Householder transformations clear whole columns except for the first element of a vector. If one wants to clear parts of a matrix one element at a time, one can use Givens rotation, which is particularly practical for parallel implementation .
A matrix
$$ G = \begin{bmatrix} 1 & \cdots & 0 & \cdots & 0 & \cdots & 0 \\ \vdots & \ddots & \vdots & \; & \vdots & \; & \vdots \\ 0 & \cdots & c & \cdots & s & \cdots & 0 \\ \vdots & \; & \vdots & \ddots & \vdots & \; & \vdots \\ 0 & \cdots & -s & \cdots & c & \cdots & 0 \\ \vdots & \; & \vdots & \; & \vdots & \ddots & \vdots \\ 0 & \cdots & 0 & \cdots & 0 & \cdots & 1 \end{bmatrix} $$
with properly chosen $c=\cos(\varphi)$ and $s=\sin(\varphi)$ for some rotation angle $\varphi$ can be used to zero the element $a_{ki}$ . The elements can be zeroed column by column from the bottom up in the following order:
$$(m,1),(m,-1,1),\ldots,(2,1),(m,2),\ldots, \\ (3,2),\ldots,(m,n),\ldots,(n+1,n).$$
$Q$ is then the product of $g = \frac{\left( 2m -n -1 \right)n}{2}$ Givens matrices $Q=G_1G_2\cdots G_g$ .

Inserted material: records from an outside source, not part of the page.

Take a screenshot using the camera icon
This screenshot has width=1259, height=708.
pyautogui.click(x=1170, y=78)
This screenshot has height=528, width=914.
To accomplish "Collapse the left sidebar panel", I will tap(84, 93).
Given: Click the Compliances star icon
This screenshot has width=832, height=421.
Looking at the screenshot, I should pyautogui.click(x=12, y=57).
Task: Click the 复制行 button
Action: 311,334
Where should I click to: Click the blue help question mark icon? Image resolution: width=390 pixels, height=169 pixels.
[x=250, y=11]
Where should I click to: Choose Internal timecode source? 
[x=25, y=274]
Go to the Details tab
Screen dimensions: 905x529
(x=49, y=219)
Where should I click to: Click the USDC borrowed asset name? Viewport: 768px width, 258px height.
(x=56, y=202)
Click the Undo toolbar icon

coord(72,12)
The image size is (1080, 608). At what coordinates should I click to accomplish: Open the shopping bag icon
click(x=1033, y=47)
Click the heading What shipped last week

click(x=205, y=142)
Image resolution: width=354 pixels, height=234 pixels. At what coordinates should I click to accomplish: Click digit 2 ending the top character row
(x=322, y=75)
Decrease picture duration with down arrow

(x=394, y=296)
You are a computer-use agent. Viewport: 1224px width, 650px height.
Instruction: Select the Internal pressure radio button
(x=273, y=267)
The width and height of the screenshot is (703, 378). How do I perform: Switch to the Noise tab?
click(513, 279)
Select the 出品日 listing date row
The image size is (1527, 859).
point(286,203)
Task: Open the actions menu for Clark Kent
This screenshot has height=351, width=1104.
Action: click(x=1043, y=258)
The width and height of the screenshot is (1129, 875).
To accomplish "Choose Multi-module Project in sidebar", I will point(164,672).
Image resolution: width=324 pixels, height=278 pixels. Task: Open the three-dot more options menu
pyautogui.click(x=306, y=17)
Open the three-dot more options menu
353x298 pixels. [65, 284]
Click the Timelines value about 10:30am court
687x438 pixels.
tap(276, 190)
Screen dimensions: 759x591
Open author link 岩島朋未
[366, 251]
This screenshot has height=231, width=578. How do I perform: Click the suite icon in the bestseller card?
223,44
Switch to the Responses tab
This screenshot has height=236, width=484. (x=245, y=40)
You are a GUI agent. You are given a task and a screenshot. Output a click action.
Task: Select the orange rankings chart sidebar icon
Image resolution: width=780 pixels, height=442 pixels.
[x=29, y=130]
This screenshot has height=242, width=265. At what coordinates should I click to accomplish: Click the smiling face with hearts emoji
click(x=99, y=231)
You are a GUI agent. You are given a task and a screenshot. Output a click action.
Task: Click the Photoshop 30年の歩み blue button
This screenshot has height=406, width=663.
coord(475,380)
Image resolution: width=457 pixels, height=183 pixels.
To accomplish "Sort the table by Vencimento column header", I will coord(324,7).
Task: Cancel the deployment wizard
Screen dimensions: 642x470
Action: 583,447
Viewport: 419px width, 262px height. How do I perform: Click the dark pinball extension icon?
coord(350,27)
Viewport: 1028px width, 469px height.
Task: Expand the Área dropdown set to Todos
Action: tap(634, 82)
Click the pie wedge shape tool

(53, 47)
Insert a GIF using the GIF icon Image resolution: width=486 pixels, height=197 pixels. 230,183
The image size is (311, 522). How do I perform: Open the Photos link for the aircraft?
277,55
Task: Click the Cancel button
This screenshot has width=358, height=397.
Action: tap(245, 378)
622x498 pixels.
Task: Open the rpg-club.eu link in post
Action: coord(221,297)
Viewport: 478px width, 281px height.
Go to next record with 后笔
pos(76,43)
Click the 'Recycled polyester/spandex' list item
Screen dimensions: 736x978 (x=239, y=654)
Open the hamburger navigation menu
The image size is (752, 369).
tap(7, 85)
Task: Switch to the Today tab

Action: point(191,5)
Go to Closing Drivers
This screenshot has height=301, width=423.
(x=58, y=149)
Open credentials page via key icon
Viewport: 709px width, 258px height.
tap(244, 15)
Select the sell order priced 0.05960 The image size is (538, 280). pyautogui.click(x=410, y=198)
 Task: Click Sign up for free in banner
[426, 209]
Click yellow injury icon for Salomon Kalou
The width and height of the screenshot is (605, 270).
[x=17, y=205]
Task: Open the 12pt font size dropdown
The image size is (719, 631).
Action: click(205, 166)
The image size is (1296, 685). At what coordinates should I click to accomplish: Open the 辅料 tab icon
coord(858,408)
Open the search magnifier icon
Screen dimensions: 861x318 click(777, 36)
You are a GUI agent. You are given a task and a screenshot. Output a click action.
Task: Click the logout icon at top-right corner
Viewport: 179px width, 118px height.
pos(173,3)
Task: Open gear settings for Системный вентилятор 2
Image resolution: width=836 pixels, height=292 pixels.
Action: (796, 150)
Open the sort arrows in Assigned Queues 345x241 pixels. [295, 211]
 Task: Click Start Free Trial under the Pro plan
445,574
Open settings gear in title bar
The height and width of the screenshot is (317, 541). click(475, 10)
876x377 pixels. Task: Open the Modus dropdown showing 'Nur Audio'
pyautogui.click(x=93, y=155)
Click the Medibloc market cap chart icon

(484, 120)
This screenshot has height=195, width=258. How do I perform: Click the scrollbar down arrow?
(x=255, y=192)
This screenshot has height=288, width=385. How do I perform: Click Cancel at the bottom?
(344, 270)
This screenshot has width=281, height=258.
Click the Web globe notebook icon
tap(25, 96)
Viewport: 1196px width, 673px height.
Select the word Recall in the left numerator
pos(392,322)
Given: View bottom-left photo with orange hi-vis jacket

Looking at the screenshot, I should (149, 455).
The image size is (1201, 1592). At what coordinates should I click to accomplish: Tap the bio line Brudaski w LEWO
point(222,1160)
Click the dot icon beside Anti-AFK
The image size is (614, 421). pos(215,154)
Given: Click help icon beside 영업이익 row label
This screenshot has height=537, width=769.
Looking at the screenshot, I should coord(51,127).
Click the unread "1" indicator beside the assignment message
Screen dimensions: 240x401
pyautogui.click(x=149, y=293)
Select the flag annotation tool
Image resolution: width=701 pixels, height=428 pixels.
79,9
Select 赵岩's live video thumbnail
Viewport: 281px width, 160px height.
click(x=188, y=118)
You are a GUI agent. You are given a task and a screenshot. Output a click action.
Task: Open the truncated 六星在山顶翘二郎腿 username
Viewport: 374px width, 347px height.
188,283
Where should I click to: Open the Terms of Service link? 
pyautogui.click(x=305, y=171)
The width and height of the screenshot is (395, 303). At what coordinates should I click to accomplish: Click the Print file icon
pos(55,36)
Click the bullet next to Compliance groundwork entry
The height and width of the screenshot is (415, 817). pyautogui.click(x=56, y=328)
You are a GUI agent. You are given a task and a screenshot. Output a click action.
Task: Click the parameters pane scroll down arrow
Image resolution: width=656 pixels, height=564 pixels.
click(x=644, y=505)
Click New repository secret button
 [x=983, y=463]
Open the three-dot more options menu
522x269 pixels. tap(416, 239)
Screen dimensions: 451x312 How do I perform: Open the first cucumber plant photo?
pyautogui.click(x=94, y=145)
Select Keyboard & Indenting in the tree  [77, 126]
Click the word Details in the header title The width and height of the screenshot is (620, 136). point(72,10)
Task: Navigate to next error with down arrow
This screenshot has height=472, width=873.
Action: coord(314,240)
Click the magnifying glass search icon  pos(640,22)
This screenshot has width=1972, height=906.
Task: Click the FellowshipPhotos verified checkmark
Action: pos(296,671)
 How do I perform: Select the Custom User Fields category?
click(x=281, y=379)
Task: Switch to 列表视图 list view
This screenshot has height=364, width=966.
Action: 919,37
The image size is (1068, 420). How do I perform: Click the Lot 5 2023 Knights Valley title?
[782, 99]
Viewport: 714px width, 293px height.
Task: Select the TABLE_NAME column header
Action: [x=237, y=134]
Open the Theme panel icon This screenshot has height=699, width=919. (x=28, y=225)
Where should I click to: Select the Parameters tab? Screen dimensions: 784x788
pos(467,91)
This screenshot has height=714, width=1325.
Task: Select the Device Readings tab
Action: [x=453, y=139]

To annihilate the bottom element of a $2 \times 1$ vector:
$$ \begin{pmatrix}c & s \\ -s & c\end{pmatrix}^T \begin{pmatrix} a \\ b \end{pmatrix} = \begin{pmatrix}r \\ 0\end{pmatrix} $$
the conditions $sa + cb = 0$ and $c^2 + s^2 = 1$ give:
$$ c = \frac{a}{\sqrt{a^2+b^2}} , s = \frac{b}{\sqrt{a^2+b^2}} $$
For ``Fast Givens'', see [Golub89].
References
- Golub89
- Gene H. Golub and Charles F. van Loan: Matrix Computations, 2nd edn., The John Hopkins University Press, 1989.